Analysis of protein synthesis. Cells were infected with WR or vA3i at an MOI of 10 and incubated in the presence or absence of IPTG at 37°C. At varying times post-infection, infected cells were incubated with medium containing ³⁵S-methionine. After 30 minutes, cells were harvested in sample buffer and analyzed by SDS-PAGE and autoradiography. The numbers on the top indicate hours post-infection. The star on the right marks the unidentified band observed during infections with vA3i in the absence of IPTG. The molecular weight in kDa is on the left.

Fig. 3

Analysis of protein processing. (A) Cells were infected at an MOI of 10 with WR or vA3i and incubated in the presence or absence of IPTG at 37°C. After 8 h of infection, cells were incubated with ³⁵S-methionine for 30 minutes.

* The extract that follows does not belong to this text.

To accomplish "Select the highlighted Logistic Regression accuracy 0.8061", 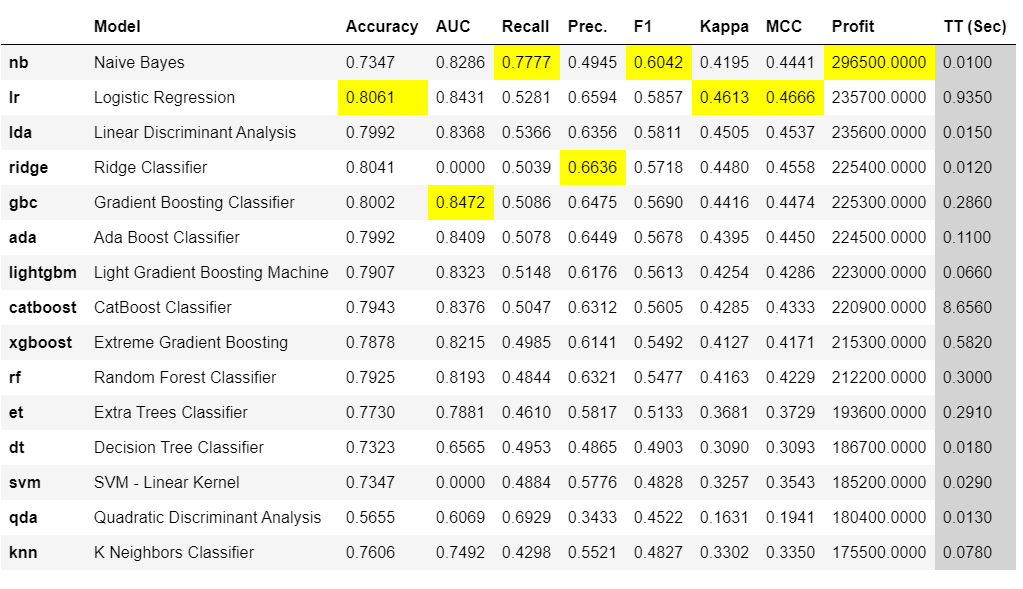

Some cells were harvested after the pulse (P) while others were incubated in the presence or absence of IPTG for varying times (chase). The numbers on the top represent hours after the pulse. The molecular weight in kDa is on the right. (B) Cells were infected as described previously and harvested in sample buffer. Samples were analyzed by SDS-PAGE and western blot using antibodies against L4 or A10 proteins. The numbers on the top represent hours of infection.

Fig. 4

Analysis of morphogenesis. Cells infected with WR or vA3i at an MOI of 10 were processed for electron microscopy after 24 hours of infection. (A) and (B) WR; (C) and (D) vA3i in the presence of IPTG; (E) and (F) vA3i in the absence of IPTG. Normal immature virions are represented in (A) and (C). Normal mature virions are represented in (B) and (D). (E) and (F) represents abnormal IVs and MVs produced under non-permissive conditions. Arrows point to half-empty immature virions. Bars = 500 nm.

Fig. 5

Immunogold labeling against structural proteins. Cells infected with WR or vA3i at an MOI of 10 were processed for electron microscopy after 24 hours of infection. Ultrathin sections were probed with anti-D13 (10 nm gold) and anti-A27 (15 nm gold) (A) to (C) or with anti-A10 (D) to (I). (A), (D) and (E) WR; (B), (F) and (G) vA3i in the presence of IPTG; (C), (H) and (I) vA3i in the absence of IPTG. Bars = 250 nm.

Fig. 6

Immunogold labeling against L4. Cells infected with WR or vA3i at an MOI of 10 were processed for electron microscopy after 24 hours of infection. Ultrathin sections were probed with anti-L4 (10 nm gold) and anti-A14 (15 nm gold). (A) and (B) WR; (C) and (D) vA3i in the presence of IPTG; (E) and (F) vA3i in the absence of IPTG. Bars = 250 nm.

Fig. 7

Quantification of L4 labeling. Several electron micrographs were analyzed and the number of gold nanoparticles labeling individual viral particles was quantified and plotted in a histogram.

Fig. 8

Analysis of viral proteins localization. Cells were infected at an MOI of 2 for 9 hours with WR or vA3i in the absence or presence of IPTG. Infected cells were prepared for analysis by confocal microscopy, using antibodies against several viral proteins. The images represent the collapsed Z-stack.